Reality in Transition

Many have suggested and many more suspect that our reality is a construct, but no one has yet been able to make that idea stick. Nonetheless, it is an idea whose time will come. When that time does come we will know that we are living in the 'latter days.' It will be traumatic for us to realize that the last foundation of our existence, by being a construct, can be deconstructed. The final bastion for our security will have evaporated. To what will we then turn? It is in anticipation of and preparation for this future trauma that I seek the minimal degree of toleration necessary to initiate a continuing discussion concerning the impact of such a radical reappraisal of the world and our situation in it. It is possible that such a discussion might serve to trigger the anticipated revelation.

The real wonder of our situation is that we have honestly been able to come to believe that the world might not be a construct, that it might be an absolute and arbitrary object entirely self-sufficient, and that by some nearly unimaginable cosmic fluke we happen to find ourselves here now. This is a point of view that most of us take so much for granted that we seldom contemplate its breath-taking nature, even in comparison with all the other breath-taking schemes which humanity has ever embraced. In our defense, let it be noted that we did not come by this belief easily.

The days of science, as with every other human endeavor, are numbered. When we reflect upon the vast enterprise that science has become, it is difficult to imagine life after science, other than as a regression to some very dark age, and so we cling to it out of desperation. But our clinging and our desperation may, at best, postpone the inevitable.

The fact is that science has already deconstructed itself. Science has, after all, served an historical role as the great deconstructor of being or presence. But if science is not wise, it is at least fair, and it did not spare its own vision. That is why science is no longer spirited. We might suppose that science could last indefinitely as a well maintained machine, but who would we be deceiving, and why?

Science was supposed to have explained the world, but instead science has explained away the world, although not yet to everyone's satisfaction. What is the world without a foundation?
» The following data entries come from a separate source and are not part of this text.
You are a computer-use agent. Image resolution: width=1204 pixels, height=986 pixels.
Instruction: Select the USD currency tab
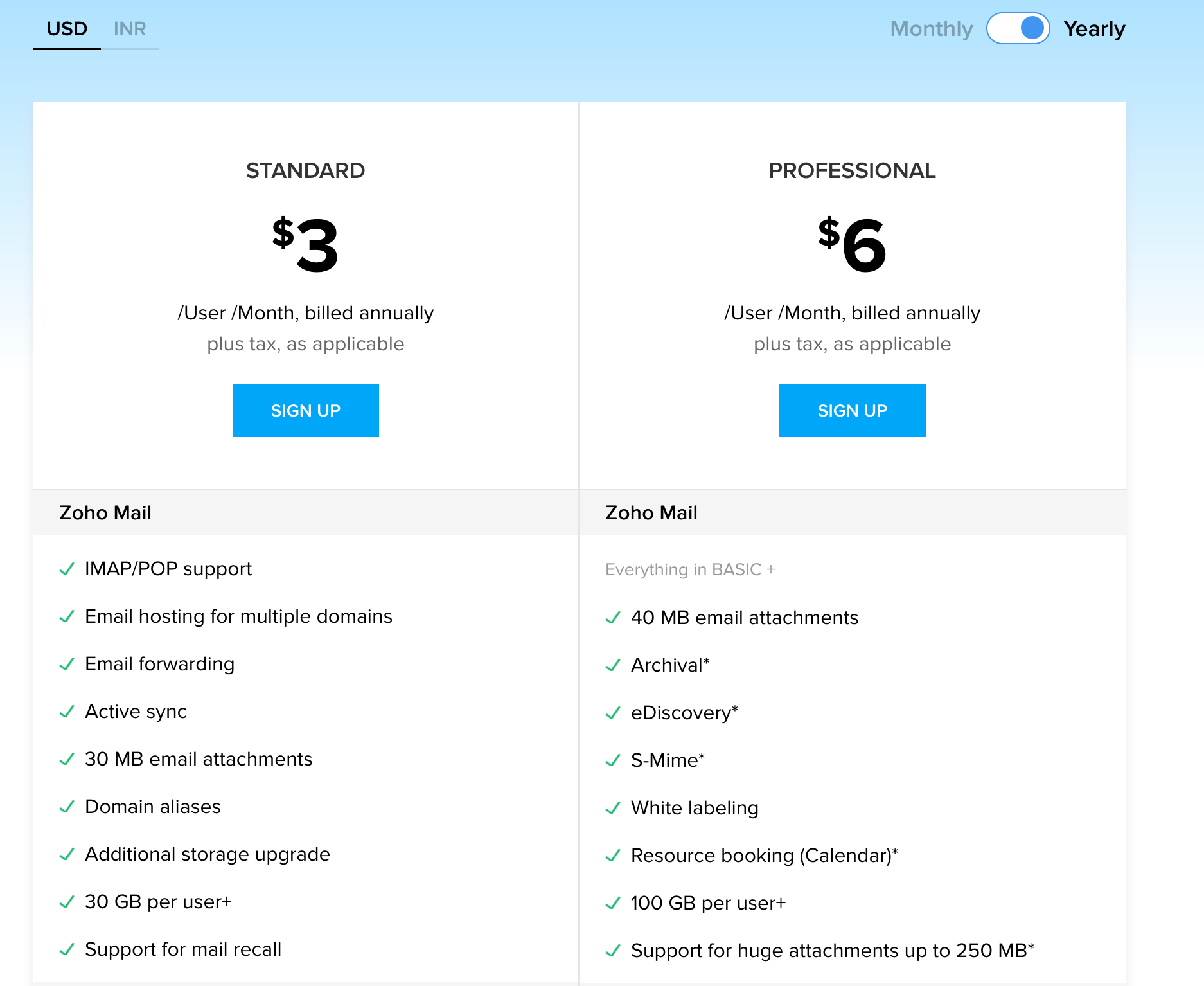point(67,29)
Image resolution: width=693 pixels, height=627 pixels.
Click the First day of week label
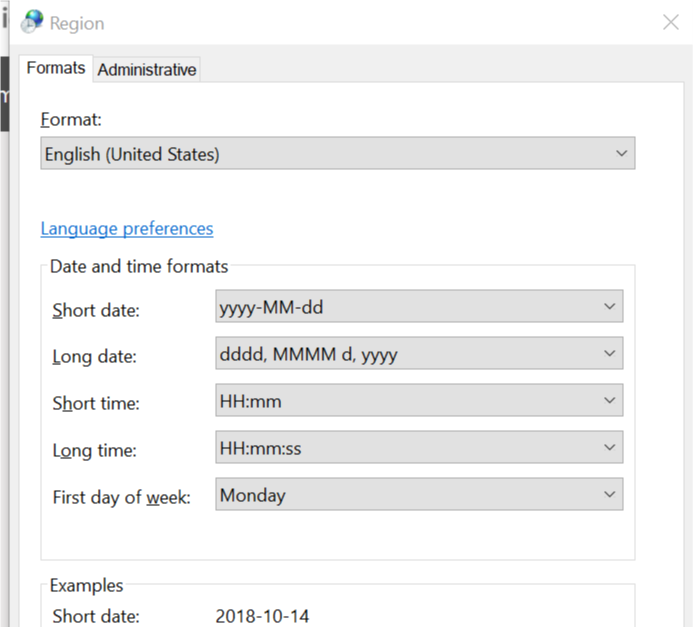[x=120, y=497]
It was no mean feat for science to demonstrate that there is no foundation. We are left with a dizzying spiral of mathematical abstractions, that could exist only in someone's mind, pace Plato.

Yet, there are many who are not being willful in believing that the stars in the sky above and the dinosaur bones in the ground below remain un-deconstructed. But those artifacts of science can retain a residual significance only as long as we forget that scientific cosmology, and any cosmology, is of a whole, and is only as strong as its weakest link, and certainly no stronger than its foundation. As we set about to construct our next world, this is a lesson that will have been well learned.

It would be folly to give up on one world when the next one may not yet even be a figment of someone's imagination. In the meantime there could be a panicky retreat to the premodern traditions. This we are already witnessing, but rest assured that those bridges were actually burnt, despite rumors to the contrary. What is left are mere shards that will now have to be reexamined and reevaluated. It is this kind of preliminary recapitulation that is now so important for us to begin. This discussion should be our global priority. That I might serve as a 'provocateur' in this regard, is all I have to offer.